## Directions for this task
Write out every line below with no difference at all.

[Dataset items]
• • • • • • •
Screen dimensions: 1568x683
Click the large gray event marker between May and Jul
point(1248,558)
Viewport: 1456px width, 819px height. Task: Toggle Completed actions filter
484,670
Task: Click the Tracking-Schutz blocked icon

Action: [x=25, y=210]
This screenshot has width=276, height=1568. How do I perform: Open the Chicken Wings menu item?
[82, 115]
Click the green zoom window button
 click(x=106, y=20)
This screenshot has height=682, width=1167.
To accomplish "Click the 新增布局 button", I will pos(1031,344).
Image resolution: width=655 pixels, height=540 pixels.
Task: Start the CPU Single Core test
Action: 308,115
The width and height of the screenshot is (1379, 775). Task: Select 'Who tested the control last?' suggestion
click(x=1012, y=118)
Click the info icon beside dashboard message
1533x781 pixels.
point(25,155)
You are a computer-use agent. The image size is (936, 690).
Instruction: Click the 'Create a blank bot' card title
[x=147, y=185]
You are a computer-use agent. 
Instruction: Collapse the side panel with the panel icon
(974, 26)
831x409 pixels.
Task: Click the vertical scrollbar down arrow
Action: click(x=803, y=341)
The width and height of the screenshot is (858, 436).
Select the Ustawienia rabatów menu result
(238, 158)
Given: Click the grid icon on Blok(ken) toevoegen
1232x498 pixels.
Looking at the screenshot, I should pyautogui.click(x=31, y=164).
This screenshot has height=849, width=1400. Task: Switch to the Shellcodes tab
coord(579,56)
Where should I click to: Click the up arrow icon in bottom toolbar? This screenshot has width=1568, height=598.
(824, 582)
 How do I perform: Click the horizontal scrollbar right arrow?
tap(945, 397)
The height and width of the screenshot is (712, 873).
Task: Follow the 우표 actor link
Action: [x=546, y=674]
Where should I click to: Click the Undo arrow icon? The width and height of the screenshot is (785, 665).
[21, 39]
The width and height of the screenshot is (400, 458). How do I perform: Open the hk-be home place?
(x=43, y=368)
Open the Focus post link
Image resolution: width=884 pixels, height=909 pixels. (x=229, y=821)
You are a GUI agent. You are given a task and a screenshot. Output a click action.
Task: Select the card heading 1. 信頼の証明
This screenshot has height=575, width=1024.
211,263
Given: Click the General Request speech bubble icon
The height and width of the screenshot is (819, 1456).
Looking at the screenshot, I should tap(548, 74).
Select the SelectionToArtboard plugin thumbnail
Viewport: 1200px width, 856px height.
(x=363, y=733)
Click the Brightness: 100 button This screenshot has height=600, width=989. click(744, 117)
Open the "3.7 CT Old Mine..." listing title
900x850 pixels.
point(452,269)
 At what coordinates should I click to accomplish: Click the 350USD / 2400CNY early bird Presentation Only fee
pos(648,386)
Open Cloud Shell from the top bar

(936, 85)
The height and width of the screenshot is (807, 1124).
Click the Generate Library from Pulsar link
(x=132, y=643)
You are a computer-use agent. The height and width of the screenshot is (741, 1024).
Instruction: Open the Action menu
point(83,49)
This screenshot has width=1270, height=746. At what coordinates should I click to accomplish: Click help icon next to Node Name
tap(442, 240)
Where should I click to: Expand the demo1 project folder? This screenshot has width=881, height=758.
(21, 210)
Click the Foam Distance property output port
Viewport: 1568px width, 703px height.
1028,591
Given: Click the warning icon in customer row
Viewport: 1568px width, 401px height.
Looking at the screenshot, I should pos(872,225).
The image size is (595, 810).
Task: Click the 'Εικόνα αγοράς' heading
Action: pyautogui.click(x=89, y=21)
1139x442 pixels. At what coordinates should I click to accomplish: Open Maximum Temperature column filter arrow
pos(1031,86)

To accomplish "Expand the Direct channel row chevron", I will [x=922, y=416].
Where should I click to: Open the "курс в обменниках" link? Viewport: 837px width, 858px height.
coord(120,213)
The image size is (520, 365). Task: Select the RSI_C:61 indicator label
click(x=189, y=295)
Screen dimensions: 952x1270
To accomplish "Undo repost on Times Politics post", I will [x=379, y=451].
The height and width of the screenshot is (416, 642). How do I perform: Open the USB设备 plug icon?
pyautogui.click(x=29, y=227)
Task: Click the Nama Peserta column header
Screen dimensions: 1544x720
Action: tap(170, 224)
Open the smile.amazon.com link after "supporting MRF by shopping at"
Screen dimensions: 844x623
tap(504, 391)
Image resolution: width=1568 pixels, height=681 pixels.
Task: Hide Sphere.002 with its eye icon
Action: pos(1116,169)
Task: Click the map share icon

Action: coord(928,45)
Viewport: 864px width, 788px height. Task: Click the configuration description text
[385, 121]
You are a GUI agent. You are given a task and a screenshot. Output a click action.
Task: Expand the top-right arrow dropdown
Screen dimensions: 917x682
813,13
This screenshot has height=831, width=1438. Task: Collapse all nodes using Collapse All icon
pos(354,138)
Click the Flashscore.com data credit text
• • • • • • •
## Response
Screen dimensions: 1568x683
Click the large gray event marker between May and Jul
point(1248,558)
Viewport: 1456px width, 819px height. Task: Toggle Completed actions filter
484,670
Task: Click the Tracking-Schutz blocked icon

Action: [x=25, y=210]
This screenshot has width=276, height=1568. How do I perform: Open the Chicken Wings menu item?
[82, 115]
Click the green zoom window button
 click(x=106, y=20)
This screenshot has height=682, width=1167.
To accomplish "Click the 新增布局 button", I will pos(1031,344).
Image resolution: width=655 pixels, height=540 pixels.
Task: Start the CPU Single Core test
Action: 308,115
The width and height of the screenshot is (1379, 775). Task: Select 'Who tested the control last?' suggestion
click(x=1012, y=118)
Click the info icon beside dashboard message
1533x781 pixels.
point(25,155)
You are a computer-use agent. The image size is (936, 690).
Instruction: Click the 'Create a blank bot' card title
[x=147, y=185]
You are a computer-use agent. 
Instruction: Collapse the side panel with the panel icon
(974, 26)
831x409 pixels.
Task: Click the vertical scrollbar down arrow
Action: click(x=803, y=341)
The width and height of the screenshot is (858, 436).
Select the Ustawienia rabatów menu result
(238, 158)
Given: Click the grid icon on Blok(ken) toevoegen
1232x498 pixels.
Looking at the screenshot, I should pyautogui.click(x=31, y=164).
This screenshot has height=849, width=1400. Task: Switch to the Shellcodes tab
coord(579,56)
Where should I click to: Click the up arrow icon in bottom toolbar? This screenshot has width=1568, height=598.
(824, 582)
 How do I perform: Click the horizontal scrollbar right arrow?
tap(945, 397)
The height and width of the screenshot is (712, 873).
Task: Follow the 우표 actor link
Action: [x=546, y=674]
Where should I click to: Click the Undo arrow icon? The width and height of the screenshot is (785, 665).
[21, 39]
The width and height of the screenshot is (400, 458). How do I perform: Open the hk-be home place?
(x=43, y=368)
Open the Focus post link
Image resolution: width=884 pixels, height=909 pixels. (x=229, y=821)
You are a GUI agent. You are given a task and a screenshot. Output a click action.
Task: Select the card heading 1. 信頼の証明
This screenshot has height=575, width=1024.
211,263
Given: Click the General Request speech bubble icon
The height and width of the screenshot is (819, 1456).
Looking at the screenshot, I should tap(548, 74).
Select the SelectionToArtboard plugin thumbnail
Viewport: 1200px width, 856px height.
(x=363, y=733)
Click the Brightness: 100 button This screenshot has height=600, width=989. click(744, 117)
Open the "3.7 CT Old Mine..." listing title
900x850 pixels.
point(452,269)
 At what coordinates should I click to accomplish: Click the 350USD / 2400CNY early bird Presentation Only fee
pos(648,386)
Open Cloud Shell from the top bar

(936, 85)
The height and width of the screenshot is (807, 1124).
Click the Generate Library from Pulsar link
(x=132, y=643)
You are a computer-use agent. The height and width of the screenshot is (741, 1024).
Instruction: Open the Action menu
point(83,49)
This screenshot has width=1270, height=746. At what coordinates should I click to accomplish: Click help icon next to Node Name
tap(442, 240)
Where should I click to: Expand the demo1 project folder? This screenshot has width=881, height=758.
(21, 210)
Click the Foam Distance property output port
Viewport: 1568px width, 703px height.
1028,591
Given: Click the warning icon in customer row
Viewport: 1568px width, 401px height.
Looking at the screenshot, I should pos(872,225).
The image size is (595, 810).
Task: Click the 'Εικόνα αγοράς' heading
Action: pyautogui.click(x=89, y=21)
1139x442 pixels. At what coordinates should I click to accomplish: Open Maximum Temperature column filter arrow
pos(1031,86)

To accomplish "Expand the Direct channel row chevron", I will [x=922, y=416].
Where should I click to: Open the "курс в обменниках" link? Viewport: 837px width, 858px height.
coord(120,213)
The image size is (520, 365). Task: Select the RSI_C:61 indicator label
click(x=189, y=295)
Screen dimensions: 952x1270
To accomplish "Undo repost on Times Politics post", I will [x=379, y=451].
The height and width of the screenshot is (416, 642). How do I perform: Open the USB设备 plug icon?
pyautogui.click(x=29, y=227)
Task: Click the Nama Peserta column header
Screen dimensions: 1544x720
Action: tap(170, 224)
Open the smile.amazon.com link after "supporting MRF by shopping at"
Screen dimensions: 844x623
tap(504, 391)
Image resolution: width=1568 pixels, height=681 pixels.
Task: Hide Sphere.002 with its eye icon
Action: pos(1116,169)
Task: Click the map share icon

Action: coord(928,45)
Viewport: 864px width, 788px height. Task: Click the configuration description text
[385, 121]
You are a GUI agent. You are given a task and a screenshot. Output a click action.
Task: Expand the top-right arrow dropdown
Screen dimensions: 917x682
813,13
This screenshot has height=831, width=1438. Task: Collapse all nodes using Collapse All icon
pos(354,138)
Click the Flashscore.com data credit text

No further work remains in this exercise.